* [WHAT TO PRODUCE] Only one stretch of the records below is wanted: the lines from the one holding "This screenshot has width=782, height=532." through the one holding "Given: Click the Copy engine usage graph". Return it exactly, both ends included.

(PROVIDED RECORDS begins)

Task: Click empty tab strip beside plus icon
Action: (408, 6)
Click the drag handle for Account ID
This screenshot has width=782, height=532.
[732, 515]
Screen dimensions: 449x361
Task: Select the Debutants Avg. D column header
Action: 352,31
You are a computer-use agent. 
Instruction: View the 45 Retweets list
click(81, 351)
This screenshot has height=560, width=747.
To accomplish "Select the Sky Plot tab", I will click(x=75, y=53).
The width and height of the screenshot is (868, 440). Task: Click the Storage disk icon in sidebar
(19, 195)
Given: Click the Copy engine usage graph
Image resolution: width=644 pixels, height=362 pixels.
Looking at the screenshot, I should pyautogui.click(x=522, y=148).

(PROVIDED RECORDS ends)
(PROVIDED RECORDS begins)

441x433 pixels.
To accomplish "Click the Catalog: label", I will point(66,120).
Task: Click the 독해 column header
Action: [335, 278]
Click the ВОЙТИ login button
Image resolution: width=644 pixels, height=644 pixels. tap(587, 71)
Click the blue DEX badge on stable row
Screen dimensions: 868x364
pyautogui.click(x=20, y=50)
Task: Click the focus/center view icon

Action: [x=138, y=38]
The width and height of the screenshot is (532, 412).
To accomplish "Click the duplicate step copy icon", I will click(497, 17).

(PROVIDED RECORDS ends)

* [FINISHED EXERCISE]
This screenshot has width=782, height=532.
[732, 515]
Screen dimensions: 449x361
Task: Select the Debutants Avg. D column header
Action: 352,31
You are a computer-use agent. 
Instruction: View the 45 Retweets list
click(81, 351)
This screenshot has height=560, width=747.
To accomplish "Select the Sky Plot tab", I will click(x=75, y=53).
The width and height of the screenshot is (868, 440). Task: Click the Storage disk icon in sidebar
(19, 195)
Given: Click the Copy engine usage graph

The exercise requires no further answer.